Effects of harmaline and other harmala alkaloids on the contractions induced in the vascular smooth muscle of rabbit aorta and intestinal smooth muscle of taenia isolated from guinea-pig caecum were examined. In rabbit isolated aorta, harmaline inhibited the sustained contraction induced by 65.4 mM K+ with an IC50 (concentration needed for 50% inhibition) of 4.6 X 10(-5) M. This inhibitory effect on high K+-induced contraction was antagonized by raising the concentration of external Ca2+ but not by Bay K 8644, a Ca2+ channel facilitator.

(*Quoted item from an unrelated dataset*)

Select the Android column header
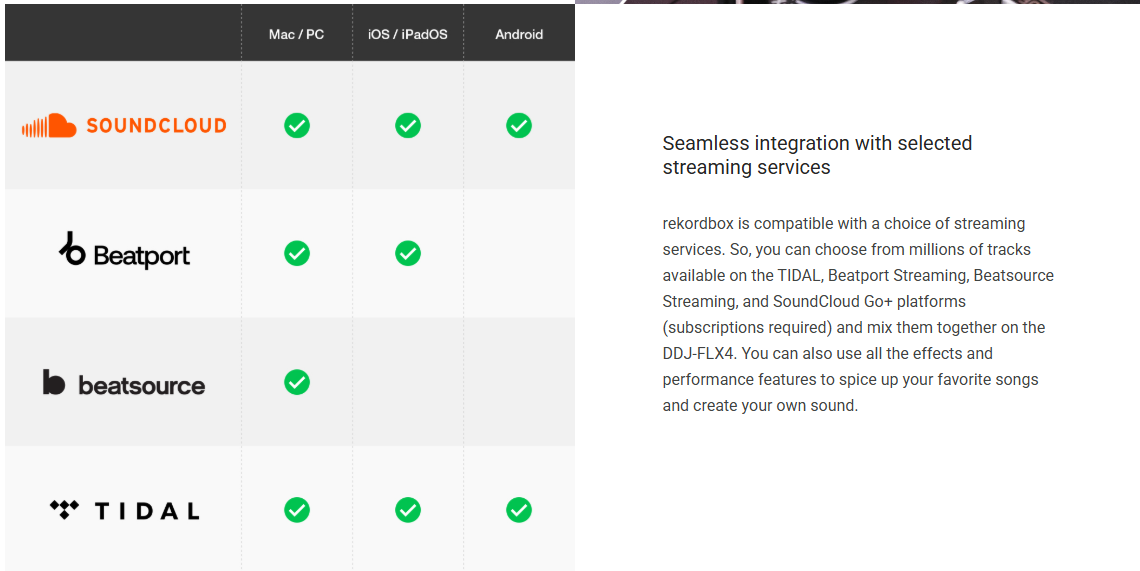This screenshot has height=571, width=1140. click(519, 34)
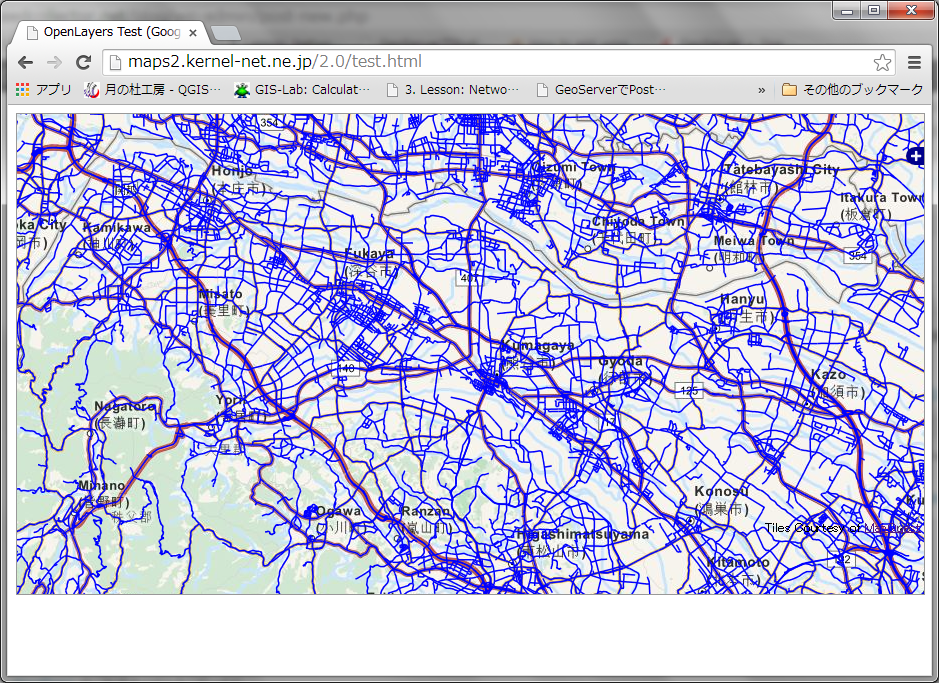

Harmaline also inhibited the sustained contraction induced by noradrenaline (10(-6) M) with an IC50 of 7.6 X 10(-5) M. The inhibitory effects on noradrenaline-induced contractions were not antagonized by raising the external Ca2+ concentrations or by Bay K 8644. In guinea-pig taenia, harmaline inhibited the 45.4 mM K+-induced contraction with an IC50 of 6.8 X 10(-5) M and the carbachol (10(-6) M)-induced contraction with an IC50 of 7.0 X 10(-5) M. The inhibitory effects on both high K+- and carbachol-induced contractions were antagonized by raising the external Ca2+ concentrations but not by Bay K 8644. Harmaline, at the concentrations needed to inhibit the muscle contraction, inhibited the increase in 45Ca2+ uptake induced by high K+, noradrenaline and carbachol in aorta and taenia. Harmaline did not change the cellular Na+ and ATP contents in resting and high K+ stimulated taenia. Other harmala alkaloids also inhibited the contractions in these smooth muscles. The order of the inhibitory potency was 6-methoxyharman = harmine > harmaline = 2-methylharmine = harmane > 6-methoxyharmalan > harmalol = harmol for the contractions induced by high K+ in aorta and taenia and by carbachol in taenia, and 2-methylharmine >6-methoxyharman >6-methoxyharmalan = harmol = harmalol = harmane > harmine> harmaline for the contraction induced by noradrenaline in aorta. 7 These results suggest that harmaline inhibits the contractile response ofrabbit aorta and guinea-pig taenia by inhibiting different types of Ca2 channel. The structure-activity relationship indicates that the potency and selectivity of the inhibitory effects on these channels are varied by modification of the structure of this alkaloid.